**Exercises to complete**:
1) In the article about Elizabeth Gilbert's Gramercy Park home, what is the apartment's new asking price?
2) Continue the article about Elizabeth Gilbert's Gramercy Park home from its final sentence.

**Excerpted passage**:
══════════════════════════════

Eat, pray, list!
Author Elizabeth Gilbert, whose readers have followed her journey from “Eat, Pray, Love” — which became a 2010 film starring Julia Roberts — to this year’s “All the Way to the River: Love, Loss, and Liberation,” has re-listed her Gramercy Park home for $1.19 million.
It was asking $1.49 million early this year. She paid $1.69 million for it in 2017, according to property records — so she will be selling it at a loss.
In a moving interview, Gilbert told Gimme Shelter that the home was her sanctuary and writing cocoon while she recovered from the loss of her love, Rayya Elias. Gilbert hopes it will creatively nurture the next person who lives there too.
“I bought the apartment right before my partner Rayya died [of cancer],” Gilbert said. “I knew that it was going to be the place where I was going to heal from her death and live and learn how to live alone, and she saw it right before she died.”
“It’s kind of something we set up together,” Gilbert added. “Rayya said she wanted to picture where I was going to be, so she slept there one night, which I really felt was like a benediction. I knew when we left that when I came back, I would be coming back alone.”
Elias — who had many talents — was a Syria-born Douglas Elliman broker, as well as an author, a filmmaker, a hairdresser and a musician.

══════════════════════════════

**Available data**:
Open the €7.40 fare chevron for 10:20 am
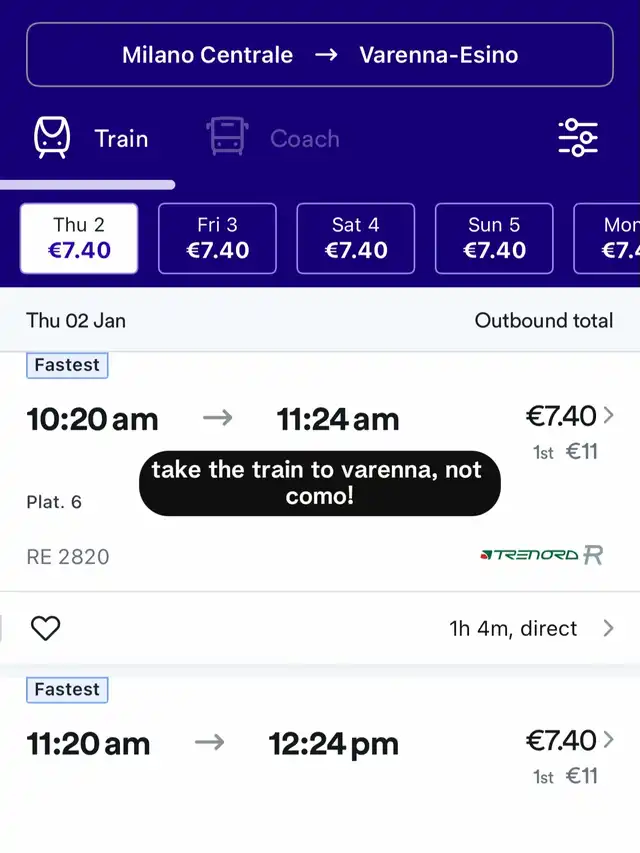This screenshot has width=640, height=853. click(x=608, y=416)
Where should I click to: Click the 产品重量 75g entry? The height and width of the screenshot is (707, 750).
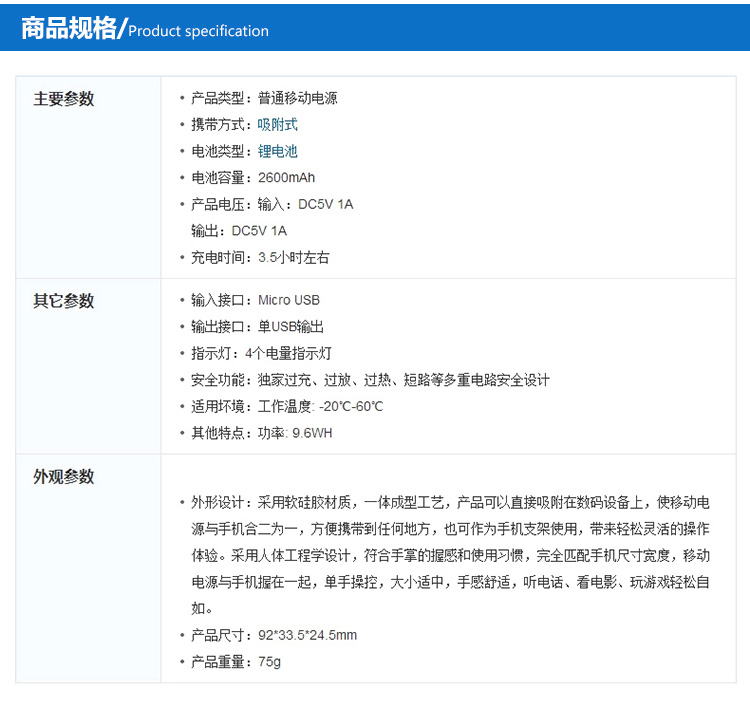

══════════════════════════════

**Numbered responses**:
1) $1.19 million

2)
The sun-filled one-bedroom, one-bath home is at 224 E. 17th St., which is also known as 1 Rutherford Place. It was built in 1855 as a townhouse, and it’s where Gilbert wrote her 2019 novel, “City of Girls.”
“The apartment in that novel is based on this apartment, where my character late in life finds a place in the Gramercy area and settles down for the rest of her life,” Gilbert said. “That was going to be my intention too. Then COVID happened, I left New York and moved out to the country [in New Jersey] and found that I didn’t really want to come back, which I think is probably a pretty common story. Life has taken a different turn.”
Gut-renovated, the classic prewar co-op features striking oversize casement windows and white oak floors.
The second-floor spread comes with an elegant open living and dining room, and a windowed kitchen with a wine cooler.
The apartment, Gilbert said, “was like a nest. It’s such a romantic space, with these windows overlooking Rutherford Place, which is this tiny little corner of New York that even people who live in the neighborhood don’t know what it is. It was very magical to be there in my grief.”
Gilbert says she is in the “post-beauty” phase of her life, living “like a 60-year-old dude” with close-cropped/shaved hair in comfortable clothes and shoes. She’s spending the time in a home converted from an old church that she has owned for two decades in New Jersey, spending more time traveling, to destinations including Costa Rica.
That’s why, she said, it was time to “let the apartment go.”
“It served its purpose and it sheltered me during a really delicate time and moment in my life, and maybe it will shelter somebody else and inspire someone else because it’s also a very good place to write,” Gilbert said.
Gilbert said she bought the apartment from an architect who gut-renovated the apartment and was very intentional about maximizing its space. But while she was renovating, the architect heard a voice telling her that she was designing the space for a writer.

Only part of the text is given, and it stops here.